PROBLEM TO SOLVE → Pull every line holding the word "will" out of the data and copy it.

Top of SUPPLIED MATERIAL

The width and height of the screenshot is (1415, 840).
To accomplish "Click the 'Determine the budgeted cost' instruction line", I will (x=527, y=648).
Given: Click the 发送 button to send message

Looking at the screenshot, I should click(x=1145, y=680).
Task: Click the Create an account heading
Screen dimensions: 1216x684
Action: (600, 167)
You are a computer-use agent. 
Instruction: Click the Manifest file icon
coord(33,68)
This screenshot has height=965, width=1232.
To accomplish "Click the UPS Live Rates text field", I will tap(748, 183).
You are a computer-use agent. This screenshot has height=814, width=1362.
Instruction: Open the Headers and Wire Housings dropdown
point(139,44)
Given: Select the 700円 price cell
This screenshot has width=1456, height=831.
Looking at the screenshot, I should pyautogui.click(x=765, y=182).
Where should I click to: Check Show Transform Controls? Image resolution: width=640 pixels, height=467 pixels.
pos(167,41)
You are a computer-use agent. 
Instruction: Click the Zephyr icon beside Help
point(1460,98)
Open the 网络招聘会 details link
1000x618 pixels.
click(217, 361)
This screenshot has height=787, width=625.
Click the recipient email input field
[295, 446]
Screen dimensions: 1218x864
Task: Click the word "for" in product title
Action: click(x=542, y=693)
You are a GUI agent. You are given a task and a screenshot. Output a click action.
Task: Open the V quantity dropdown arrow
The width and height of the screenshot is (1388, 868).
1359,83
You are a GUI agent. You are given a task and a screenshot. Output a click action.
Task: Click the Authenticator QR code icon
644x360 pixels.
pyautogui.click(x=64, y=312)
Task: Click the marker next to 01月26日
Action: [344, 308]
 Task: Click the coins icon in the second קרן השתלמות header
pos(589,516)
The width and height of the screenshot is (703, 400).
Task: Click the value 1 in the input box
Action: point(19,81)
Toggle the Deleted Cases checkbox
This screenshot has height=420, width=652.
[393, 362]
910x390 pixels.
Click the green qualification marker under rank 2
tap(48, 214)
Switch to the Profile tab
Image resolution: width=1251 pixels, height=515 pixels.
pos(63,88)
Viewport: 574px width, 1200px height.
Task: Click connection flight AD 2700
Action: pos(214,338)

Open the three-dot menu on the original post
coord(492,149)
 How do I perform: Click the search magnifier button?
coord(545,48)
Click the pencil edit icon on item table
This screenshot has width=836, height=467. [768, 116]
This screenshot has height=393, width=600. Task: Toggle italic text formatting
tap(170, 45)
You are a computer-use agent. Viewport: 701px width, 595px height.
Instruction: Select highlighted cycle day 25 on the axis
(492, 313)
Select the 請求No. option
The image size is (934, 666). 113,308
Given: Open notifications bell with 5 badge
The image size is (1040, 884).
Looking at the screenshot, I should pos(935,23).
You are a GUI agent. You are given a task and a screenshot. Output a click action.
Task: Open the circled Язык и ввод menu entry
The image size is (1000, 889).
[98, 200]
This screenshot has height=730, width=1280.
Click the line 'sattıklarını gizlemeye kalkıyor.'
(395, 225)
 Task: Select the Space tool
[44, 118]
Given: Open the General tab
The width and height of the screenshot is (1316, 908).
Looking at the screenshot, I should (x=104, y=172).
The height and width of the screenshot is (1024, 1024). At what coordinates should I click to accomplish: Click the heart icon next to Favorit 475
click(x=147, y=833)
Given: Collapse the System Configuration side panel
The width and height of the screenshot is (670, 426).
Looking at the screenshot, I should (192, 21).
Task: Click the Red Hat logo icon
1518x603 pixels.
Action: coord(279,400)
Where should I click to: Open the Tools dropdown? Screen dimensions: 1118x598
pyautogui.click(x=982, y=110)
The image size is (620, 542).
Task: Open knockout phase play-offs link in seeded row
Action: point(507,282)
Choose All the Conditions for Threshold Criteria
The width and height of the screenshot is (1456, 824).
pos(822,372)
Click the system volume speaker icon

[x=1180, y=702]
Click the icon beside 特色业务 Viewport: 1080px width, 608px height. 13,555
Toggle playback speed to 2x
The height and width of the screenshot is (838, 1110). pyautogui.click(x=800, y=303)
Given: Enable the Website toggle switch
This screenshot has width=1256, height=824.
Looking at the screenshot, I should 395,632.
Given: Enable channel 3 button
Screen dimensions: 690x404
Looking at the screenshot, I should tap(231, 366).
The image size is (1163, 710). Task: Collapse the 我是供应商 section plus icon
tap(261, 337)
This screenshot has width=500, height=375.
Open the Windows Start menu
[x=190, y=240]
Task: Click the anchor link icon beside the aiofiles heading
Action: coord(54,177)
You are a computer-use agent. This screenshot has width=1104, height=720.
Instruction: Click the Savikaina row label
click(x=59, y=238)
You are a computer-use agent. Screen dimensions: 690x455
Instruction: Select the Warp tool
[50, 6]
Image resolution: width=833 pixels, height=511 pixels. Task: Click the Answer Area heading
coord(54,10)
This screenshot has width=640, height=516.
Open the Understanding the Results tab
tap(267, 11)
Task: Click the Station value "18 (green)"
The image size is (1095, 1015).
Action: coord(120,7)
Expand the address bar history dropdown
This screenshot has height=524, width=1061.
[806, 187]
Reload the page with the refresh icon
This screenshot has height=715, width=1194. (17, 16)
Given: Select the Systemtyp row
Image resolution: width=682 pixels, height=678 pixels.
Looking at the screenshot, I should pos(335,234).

Bottom of SUPPLIED MATERIAL

ANSWER TO THIS TASK →
To accomplish "Click the 'Determine the budgeted cost' instruction line", I will (x=527, y=648).
To accomplish "Click the UPS Live Rates text field", I will tap(748, 183).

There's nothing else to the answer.